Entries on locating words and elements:
↓
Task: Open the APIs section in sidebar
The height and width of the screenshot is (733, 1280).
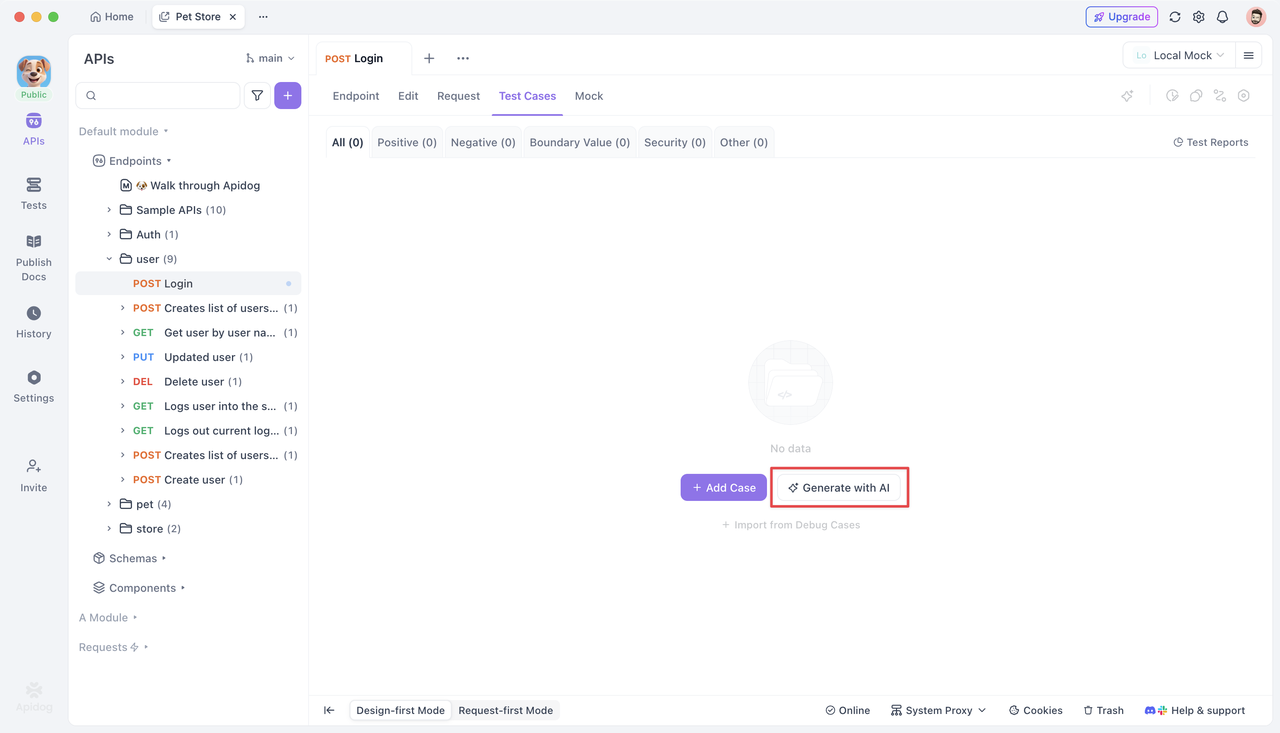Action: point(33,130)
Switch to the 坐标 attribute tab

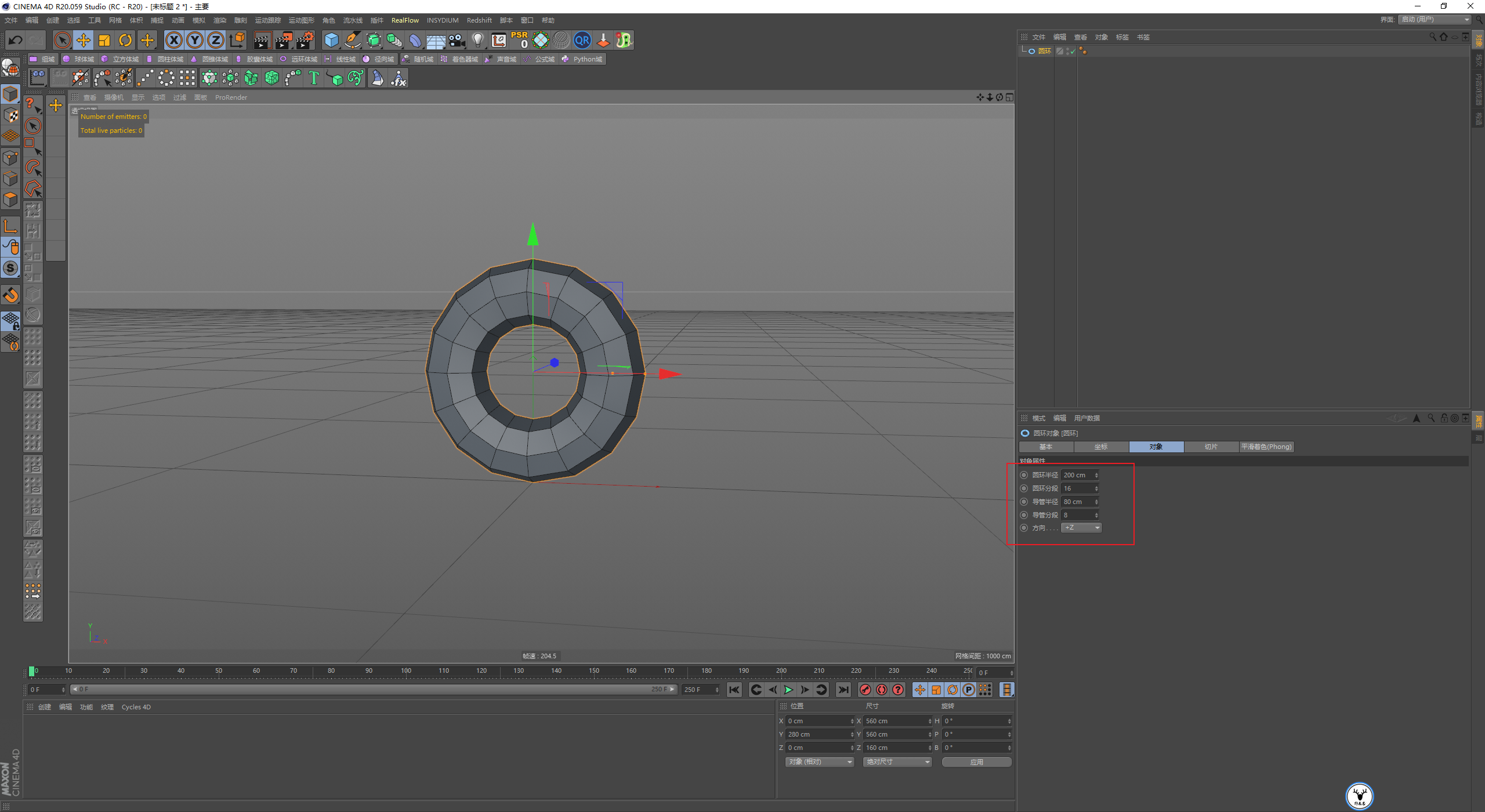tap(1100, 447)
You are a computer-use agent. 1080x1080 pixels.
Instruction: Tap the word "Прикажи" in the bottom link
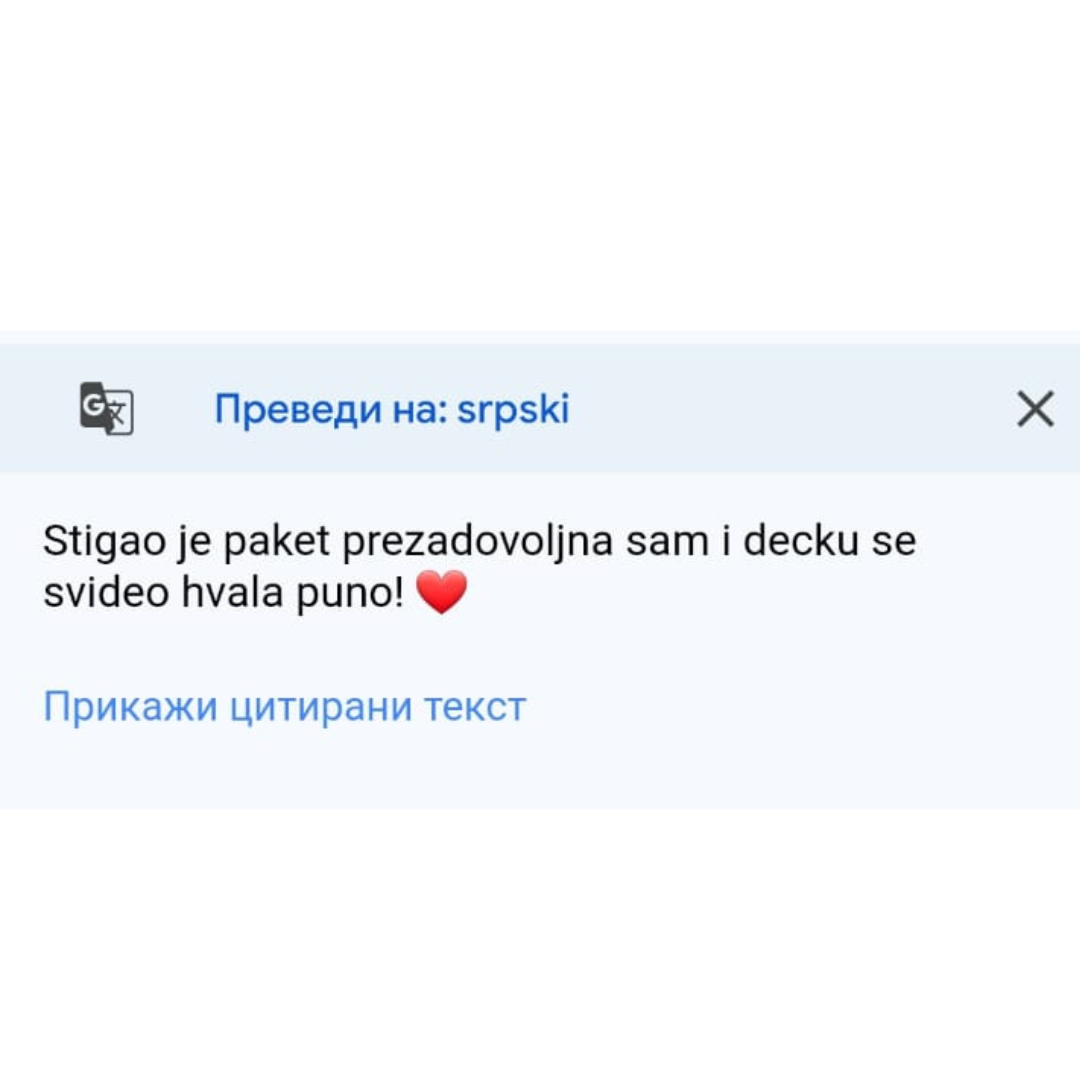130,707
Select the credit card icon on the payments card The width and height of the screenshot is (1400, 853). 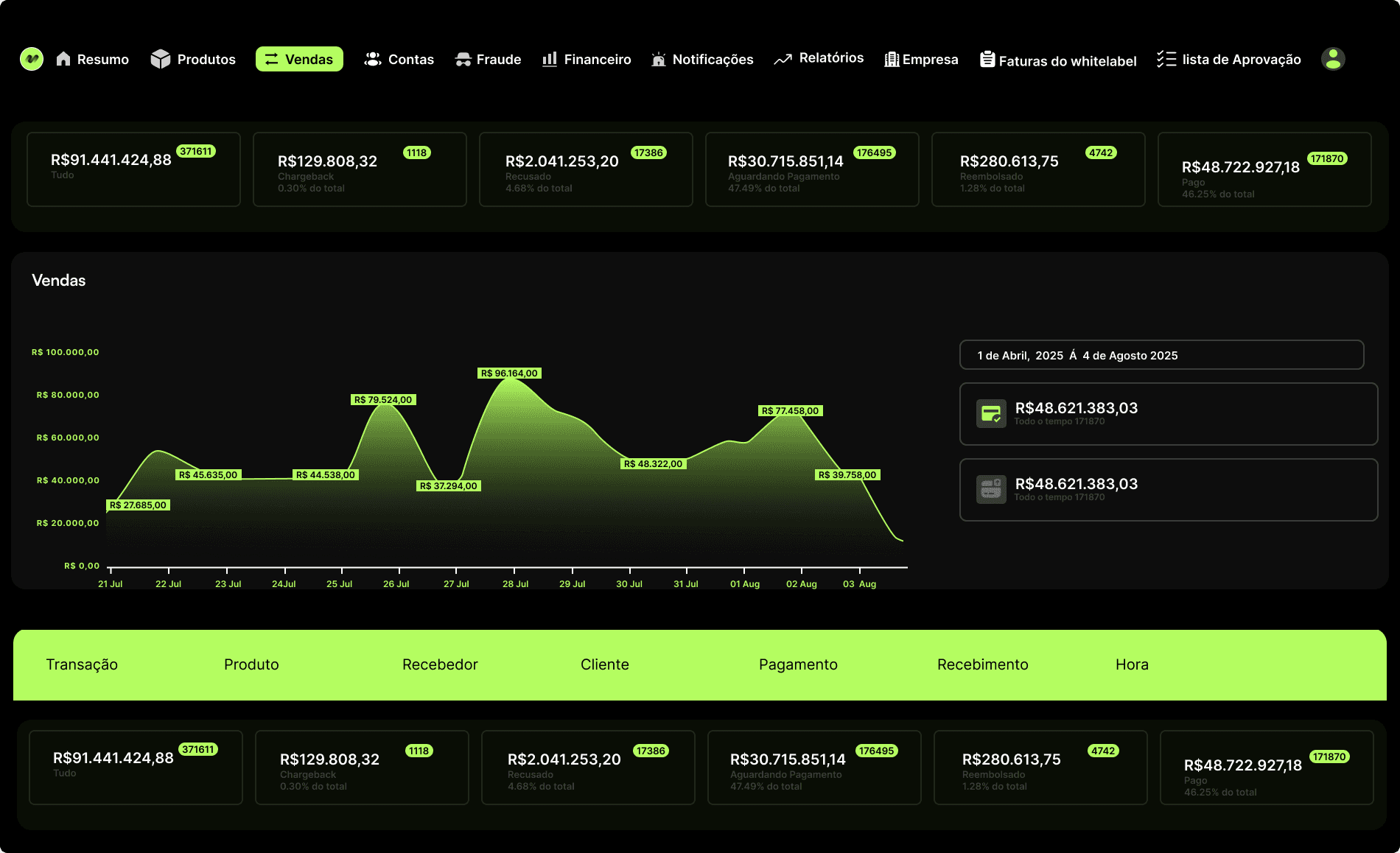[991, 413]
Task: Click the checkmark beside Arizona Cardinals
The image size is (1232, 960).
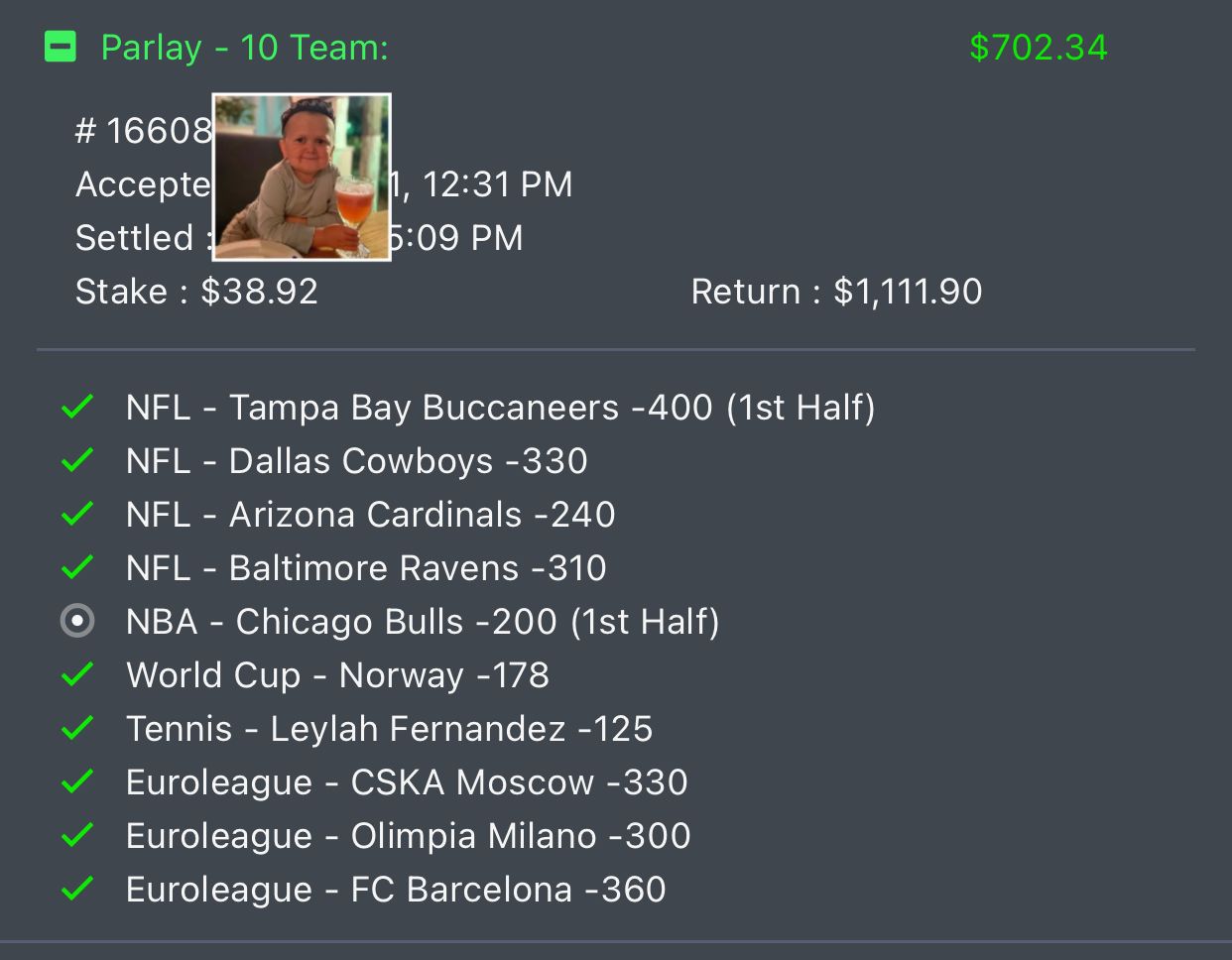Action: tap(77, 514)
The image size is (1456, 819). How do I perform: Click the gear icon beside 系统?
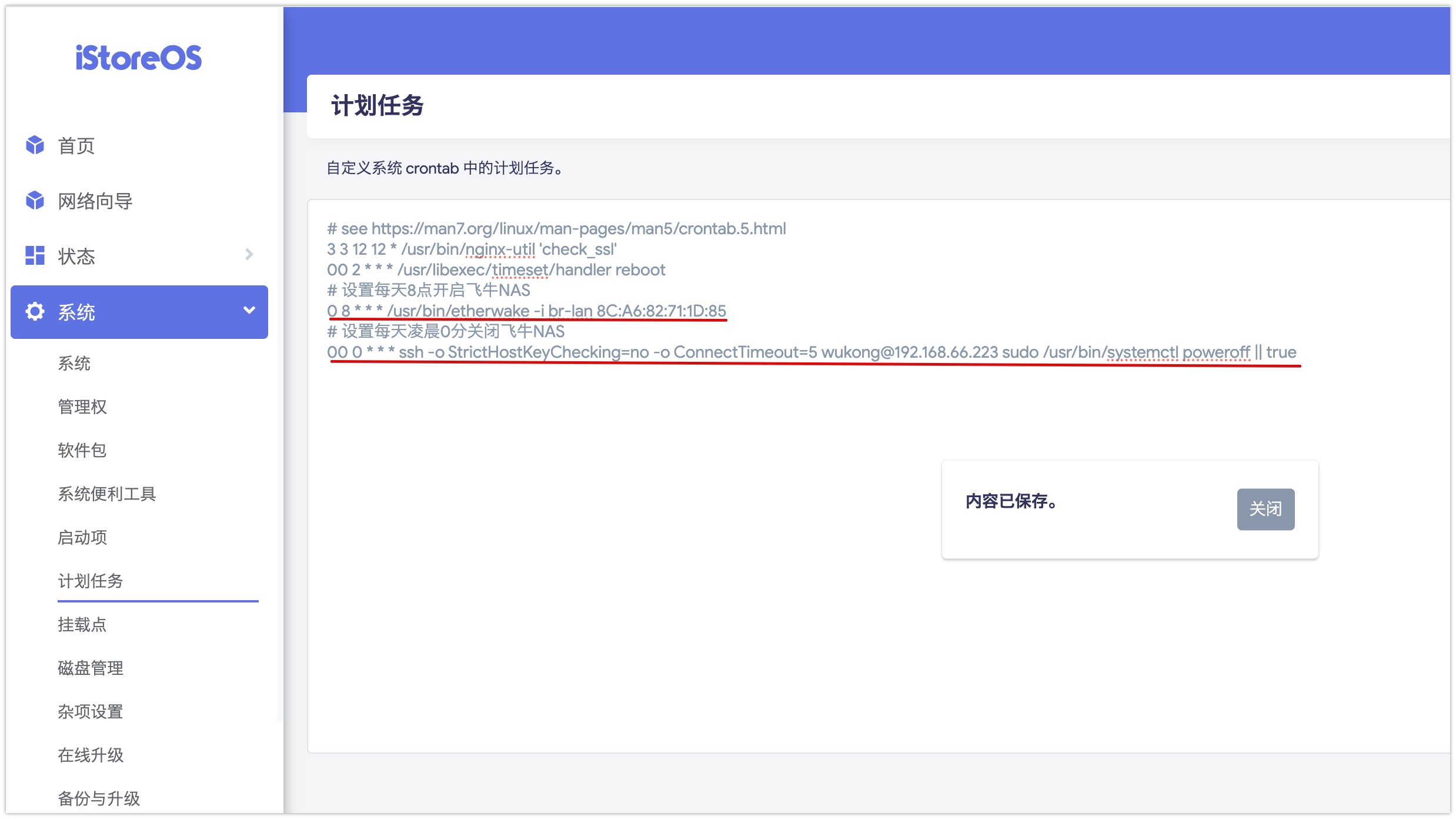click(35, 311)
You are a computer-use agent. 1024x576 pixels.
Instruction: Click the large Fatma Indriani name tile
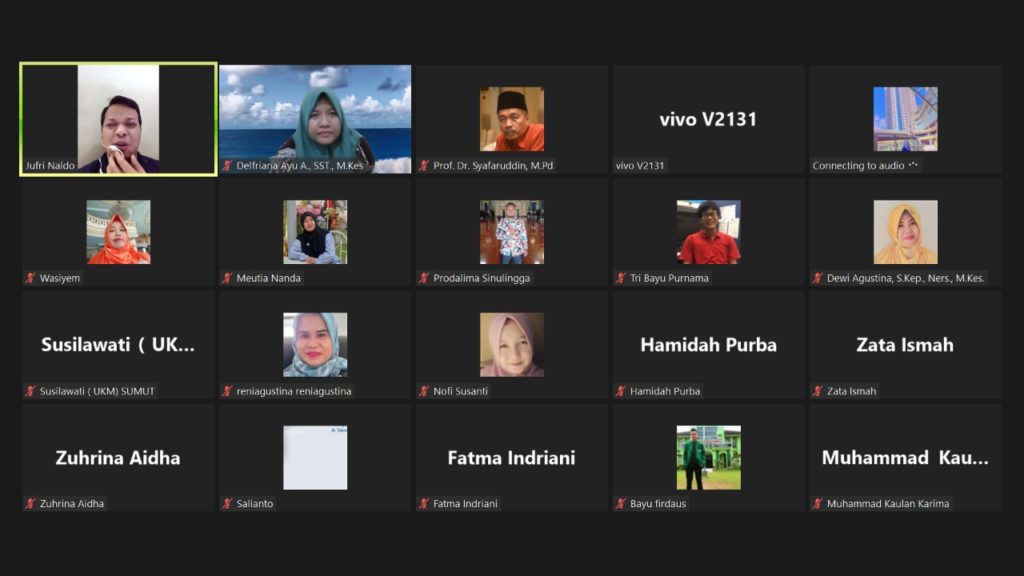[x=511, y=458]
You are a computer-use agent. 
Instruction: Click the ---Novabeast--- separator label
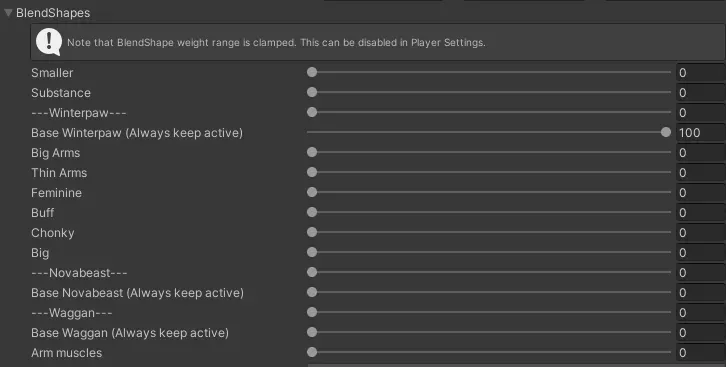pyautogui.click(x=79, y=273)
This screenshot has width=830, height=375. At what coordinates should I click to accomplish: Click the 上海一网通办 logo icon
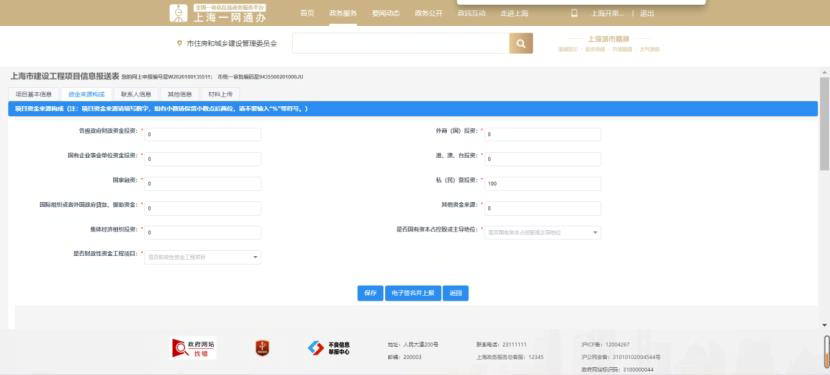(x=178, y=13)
↑
REQUIREMENTS:
Pull out each line of the records above that contains the word "Instruction", and copy those lines in the order they appear.

OUTPUT OF THE TASK:
Instruction: Tap the word "Прикажи" in the bottom link
Instruction: Click the large Fatma Indriani name tile
Instruction: Click the ---Novabeast--- separator label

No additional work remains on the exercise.